Читать книгу Extreme Nature - Mark Carwardine - Страница 24
Heaviest drinker
ОглавлениеNAME | broad-tailed hummingbird Selasphorus platycercus |
LOCATION | North America |
ABILITY | can drink up to five times its body weight in a day |
© Mary Plage/Oxford Scientific Films
To say this or any other hummingbird drinks like a fish is to understate how much it drinks. In proportion to its body weight, it drinks a lot more than a fish. (Just to get that cliché straight: freshwater fish don’t drink – they absorb water through their skin. Saltwater fish that drink don’t do so to excess.) In the case of the hummingbird, it’s the fault of the flowers. Hummingbirds have evolved to drink nectar. The flowers they visit have evolved to provide that nectar, and the nectar they provide is typically about 30 per cent sugar and the rest water. To keep their wings going at a rate quicker than the human eye can see – to hover – hummingbirds need a huge amount of sugar, which means that by drinking nectar they take in up to five times their body weight in water every day.

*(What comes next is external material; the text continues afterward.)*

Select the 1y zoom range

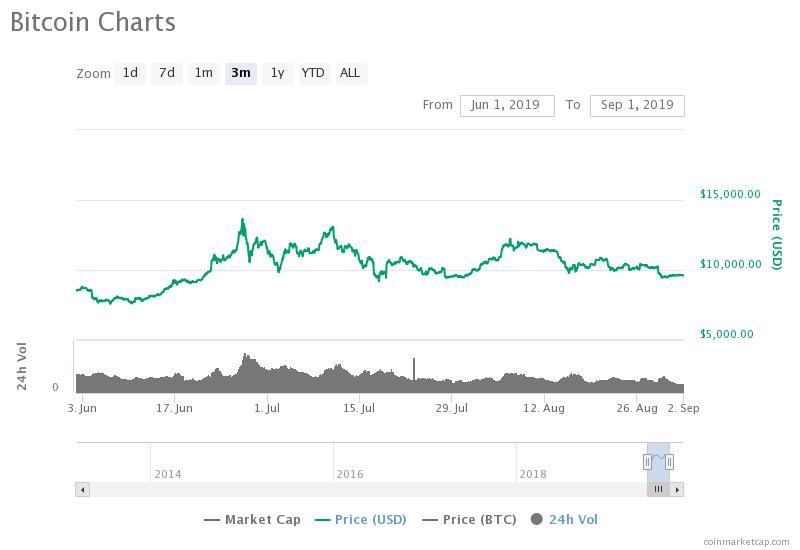277,73
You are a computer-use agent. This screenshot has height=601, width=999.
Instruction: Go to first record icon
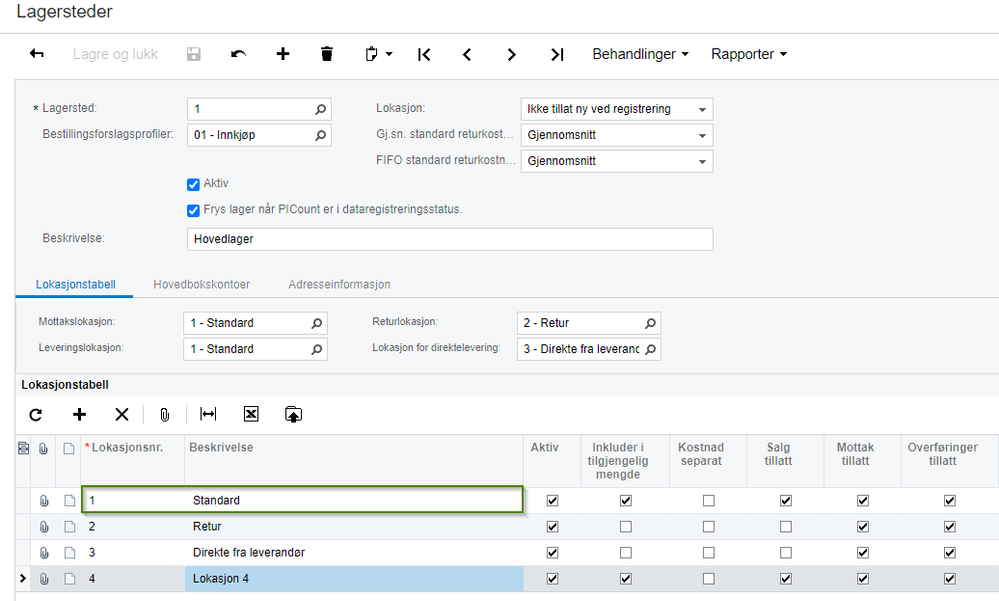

If any other animal, including a human, tried to drink even one times its body weight, it would be dead long before it could do it. So while hummingbirds were evolving beaks to fit into the flowers with their watered-down nectar, they were also having to evolve nature’s heaviest-duty kidneys. Some water just passes through the bird unprocessed, but 80 per cent goes to the kidneys to be expelled as very dilute urine. And why the broad-tailed in particular? It’s simply the most energetic hummingbird, and thus the most supersaturated.